> TASK BRIEF: Each entry below should be retyped exactly, with nothing omitted.

> MATERIAL PROVIDED:
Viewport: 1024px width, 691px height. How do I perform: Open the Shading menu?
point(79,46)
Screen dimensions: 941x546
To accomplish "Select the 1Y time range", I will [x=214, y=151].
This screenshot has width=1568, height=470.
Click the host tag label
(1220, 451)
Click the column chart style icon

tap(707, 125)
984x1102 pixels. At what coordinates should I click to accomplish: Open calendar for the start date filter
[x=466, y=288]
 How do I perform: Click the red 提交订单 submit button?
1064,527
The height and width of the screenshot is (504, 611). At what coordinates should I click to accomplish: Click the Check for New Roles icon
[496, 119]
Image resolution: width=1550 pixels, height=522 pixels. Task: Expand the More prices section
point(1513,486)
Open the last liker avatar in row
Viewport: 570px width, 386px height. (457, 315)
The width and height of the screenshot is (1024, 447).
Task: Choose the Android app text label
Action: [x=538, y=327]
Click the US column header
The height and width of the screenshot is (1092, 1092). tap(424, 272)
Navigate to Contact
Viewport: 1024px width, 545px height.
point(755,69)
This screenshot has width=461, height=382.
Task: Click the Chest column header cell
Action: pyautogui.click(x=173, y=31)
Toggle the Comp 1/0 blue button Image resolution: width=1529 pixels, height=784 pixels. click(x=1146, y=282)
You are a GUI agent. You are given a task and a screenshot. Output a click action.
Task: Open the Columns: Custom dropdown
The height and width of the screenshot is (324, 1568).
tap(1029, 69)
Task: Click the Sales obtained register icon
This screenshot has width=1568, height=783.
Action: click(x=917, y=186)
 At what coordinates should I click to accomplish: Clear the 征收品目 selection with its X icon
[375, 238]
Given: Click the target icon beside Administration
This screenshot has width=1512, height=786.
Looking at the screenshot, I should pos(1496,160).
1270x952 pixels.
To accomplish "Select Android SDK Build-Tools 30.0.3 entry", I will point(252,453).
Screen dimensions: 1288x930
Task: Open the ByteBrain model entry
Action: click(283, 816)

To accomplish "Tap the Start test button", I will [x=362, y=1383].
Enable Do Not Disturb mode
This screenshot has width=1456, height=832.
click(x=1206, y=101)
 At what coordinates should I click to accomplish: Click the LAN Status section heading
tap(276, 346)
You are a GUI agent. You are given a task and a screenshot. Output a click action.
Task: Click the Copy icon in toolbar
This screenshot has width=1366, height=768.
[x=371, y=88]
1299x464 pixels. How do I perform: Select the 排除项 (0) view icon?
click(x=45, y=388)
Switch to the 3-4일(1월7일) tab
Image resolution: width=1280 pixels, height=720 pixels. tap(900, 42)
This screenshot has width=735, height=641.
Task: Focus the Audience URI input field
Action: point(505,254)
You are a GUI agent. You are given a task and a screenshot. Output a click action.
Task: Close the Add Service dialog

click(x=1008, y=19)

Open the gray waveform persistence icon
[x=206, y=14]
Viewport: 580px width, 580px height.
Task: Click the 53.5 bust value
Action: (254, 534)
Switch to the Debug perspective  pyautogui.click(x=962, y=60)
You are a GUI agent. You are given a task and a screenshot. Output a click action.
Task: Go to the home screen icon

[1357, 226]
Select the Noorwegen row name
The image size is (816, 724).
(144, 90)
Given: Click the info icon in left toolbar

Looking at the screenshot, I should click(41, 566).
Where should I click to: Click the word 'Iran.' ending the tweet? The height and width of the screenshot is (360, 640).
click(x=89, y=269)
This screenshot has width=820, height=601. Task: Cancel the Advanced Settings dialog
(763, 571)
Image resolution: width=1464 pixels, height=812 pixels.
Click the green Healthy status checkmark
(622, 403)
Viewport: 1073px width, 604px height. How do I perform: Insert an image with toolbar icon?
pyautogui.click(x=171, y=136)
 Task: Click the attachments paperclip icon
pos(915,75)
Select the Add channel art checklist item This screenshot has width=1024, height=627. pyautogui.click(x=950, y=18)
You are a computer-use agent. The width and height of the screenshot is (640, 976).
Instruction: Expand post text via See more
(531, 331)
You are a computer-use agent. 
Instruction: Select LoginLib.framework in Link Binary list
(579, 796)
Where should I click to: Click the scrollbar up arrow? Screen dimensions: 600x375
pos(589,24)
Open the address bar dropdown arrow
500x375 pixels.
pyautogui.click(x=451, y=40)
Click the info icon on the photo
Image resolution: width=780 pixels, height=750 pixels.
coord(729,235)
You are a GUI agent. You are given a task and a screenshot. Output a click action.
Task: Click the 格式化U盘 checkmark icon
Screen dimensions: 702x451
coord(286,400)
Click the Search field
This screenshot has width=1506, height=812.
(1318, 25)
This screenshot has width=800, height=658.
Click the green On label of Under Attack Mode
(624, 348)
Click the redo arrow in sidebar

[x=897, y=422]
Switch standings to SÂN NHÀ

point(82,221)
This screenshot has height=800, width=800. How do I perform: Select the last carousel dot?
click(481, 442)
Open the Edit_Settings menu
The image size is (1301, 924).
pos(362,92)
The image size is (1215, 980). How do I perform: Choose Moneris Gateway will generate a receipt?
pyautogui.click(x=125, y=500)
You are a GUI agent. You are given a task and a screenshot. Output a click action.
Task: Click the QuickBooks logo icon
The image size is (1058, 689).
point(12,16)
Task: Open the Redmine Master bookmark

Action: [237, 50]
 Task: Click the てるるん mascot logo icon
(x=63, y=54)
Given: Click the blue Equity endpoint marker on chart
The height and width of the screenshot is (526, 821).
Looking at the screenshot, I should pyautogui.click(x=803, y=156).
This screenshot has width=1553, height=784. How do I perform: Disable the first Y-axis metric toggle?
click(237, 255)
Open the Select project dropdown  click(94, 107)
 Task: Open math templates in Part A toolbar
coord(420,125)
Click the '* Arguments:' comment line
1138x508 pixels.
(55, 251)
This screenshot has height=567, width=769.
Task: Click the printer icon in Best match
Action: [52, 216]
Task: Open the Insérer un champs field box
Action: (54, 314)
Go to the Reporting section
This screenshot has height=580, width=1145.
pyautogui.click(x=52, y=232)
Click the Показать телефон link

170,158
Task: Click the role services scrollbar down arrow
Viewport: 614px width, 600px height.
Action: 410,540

> REPLY:
Viewport: 1024px width, 691px height. How do I perform: Open the Shading menu?
point(79,46)
Screen dimensions: 941x546
To accomplish "Select the 1Y time range", I will [x=214, y=151].
This screenshot has width=1568, height=470.
Click the host tag label
(1220, 451)
Click the column chart style icon

tap(707, 125)
984x1102 pixels. At what coordinates should I click to accomplish: Open calendar for the start date filter
[x=466, y=288]
 How do I perform: Click the red 提交订单 submit button?
1064,527
The height and width of the screenshot is (504, 611). At what coordinates should I click to accomplish: Click the Check for New Roles icon
[496, 119]
Image resolution: width=1550 pixels, height=522 pixels. Task: Expand the More prices section
point(1513,486)
Open the last liker avatar in row
Viewport: 570px width, 386px height. (457, 315)
The width and height of the screenshot is (1024, 447).
Task: Choose the Android app text label
Action: [x=538, y=327]
Click the US column header
The height and width of the screenshot is (1092, 1092). tap(424, 272)
Navigate to Contact
Viewport: 1024px width, 545px height.
point(755,69)
This screenshot has width=461, height=382.
Task: Click the Chest column header cell
Action: pyautogui.click(x=173, y=31)
Toggle the Comp 1/0 blue button Image resolution: width=1529 pixels, height=784 pixels. click(x=1146, y=282)
You are a GUI agent. You are given a task and a screenshot. Output a click action.
Task: Open the Columns: Custom dropdown
The height and width of the screenshot is (324, 1568).
tap(1029, 69)
Task: Click the Sales obtained register icon
This screenshot has width=1568, height=783.
Action: click(x=917, y=186)
 At what coordinates should I click to accomplish: Clear the 征收品目 selection with its X icon
[375, 238]
Given: Click the target icon beside Administration
This screenshot has width=1512, height=786.
Looking at the screenshot, I should pos(1496,160).
1270x952 pixels.
To accomplish "Select Android SDK Build-Tools 30.0.3 entry", I will point(252,453).
Screen dimensions: 1288x930
Task: Open the ByteBrain model entry
Action: click(283, 816)

To accomplish "Tap the Start test button", I will [x=362, y=1383].
Enable Do Not Disturb mode
This screenshot has width=1456, height=832.
click(x=1206, y=101)
 At what coordinates should I click to accomplish: Click the LAN Status section heading
tap(276, 346)
You are a GUI agent. You are given a task and a screenshot. Output a click action.
Task: Click the Copy icon in toolbar
This screenshot has width=1366, height=768.
[x=371, y=88]
1299x464 pixels. How do I perform: Select the 排除项 (0) view icon?
click(x=45, y=388)
Switch to the 3-4일(1월7일) tab
Image resolution: width=1280 pixels, height=720 pixels. tap(900, 42)
This screenshot has width=735, height=641.
Task: Focus the Audience URI input field
Action: point(505,254)
You are a GUI agent. You are given a task and a screenshot. Output a click action.
Task: Close the Add Service dialog

click(x=1008, y=19)

Open the gray waveform persistence icon
[x=206, y=14]
Viewport: 580px width, 580px height.
Task: Click the 53.5 bust value
Action: (254, 534)
Switch to the Debug perspective  pyautogui.click(x=962, y=60)
You are a GUI agent. You are given a task and a screenshot. Output a click action.
Task: Go to the home screen icon

[1357, 226]
Select the Noorwegen row name
The image size is (816, 724).
(144, 90)
Given: Click the info icon in left toolbar

Looking at the screenshot, I should click(41, 566).
Where should I click to: Click the word 'Iran.' ending the tweet? The height and width of the screenshot is (360, 640).
click(x=89, y=269)
This screenshot has width=820, height=601. Task: Cancel the Advanced Settings dialog
(763, 571)
Image resolution: width=1464 pixels, height=812 pixels.
Click the green Healthy status checkmark
(622, 403)
Viewport: 1073px width, 604px height. How do I perform: Insert an image with toolbar icon?
pyautogui.click(x=171, y=136)
 Task: Click the attachments paperclip icon
pos(915,75)
Select the Add channel art checklist item This screenshot has width=1024, height=627. pyautogui.click(x=950, y=18)
You are a computer-use agent. The width and height of the screenshot is (640, 976).
Instruction: Expand post text via See more
(531, 331)
You are a computer-use agent. 
Instruction: Select LoginLib.framework in Link Binary list
(579, 796)
Where should I click to: Click the scrollbar up arrow? Screen dimensions: 600x375
pos(589,24)
Open the address bar dropdown arrow
500x375 pixels.
pyautogui.click(x=451, y=40)
Click the info icon on the photo
Image resolution: width=780 pixels, height=750 pixels.
coord(729,235)
You are a GUI agent. You are given a task and a screenshot. Output a click action.
Task: Click the 格式化U盘 checkmark icon
Screen dimensions: 702x451
coord(286,400)
Click the Search field
This screenshot has width=1506, height=812.
(1318, 25)
This screenshot has width=800, height=658.
Click the green On label of Under Attack Mode
(624, 348)
Click the redo arrow in sidebar

[x=897, y=422]
Switch standings to SÂN NHÀ

point(82,221)
This screenshot has height=800, width=800. How do I perform: Select the last carousel dot?
click(481, 442)
Open the Edit_Settings menu
The image size is (1301, 924).
pos(362,92)
The image size is (1215, 980). How do I perform: Choose Moneris Gateway will generate a receipt?
pyautogui.click(x=125, y=500)
You are a GUI agent. You are given a task and a screenshot. Output a click action.
Task: Click the QuickBooks logo icon
The image size is (1058, 689).
point(12,16)
Task: Open the Redmine Master bookmark

Action: [237, 50]
 Task: Click the てるるん mascot logo icon
(x=63, y=54)
Given: Click the blue Equity endpoint marker on chart
The height and width of the screenshot is (526, 821).
Looking at the screenshot, I should pyautogui.click(x=803, y=156).
This screenshot has width=1553, height=784. How do I perform: Disable the first Y-axis metric toggle?
click(237, 255)
Open the Select project dropdown  click(94, 107)
 Task: Open math templates in Part A toolbar
coord(420,125)
Click the '* Arguments:' comment line
1138x508 pixels.
(55, 251)
This screenshot has height=567, width=769.
Task: Click the printer icon in Best match
Action: [52, 216]
Task: Open the Insérer un champs field box
Action: (54, 314)
Go to the Reporting section
This screenshot has height=580, width=1145.
pyautogui.click(x=52, y=232)
Click the Показать телефон link

170,158
Task: Click the role services scrollbar down arrow
Viewport: 614px width, 600px height.
Action: 410,540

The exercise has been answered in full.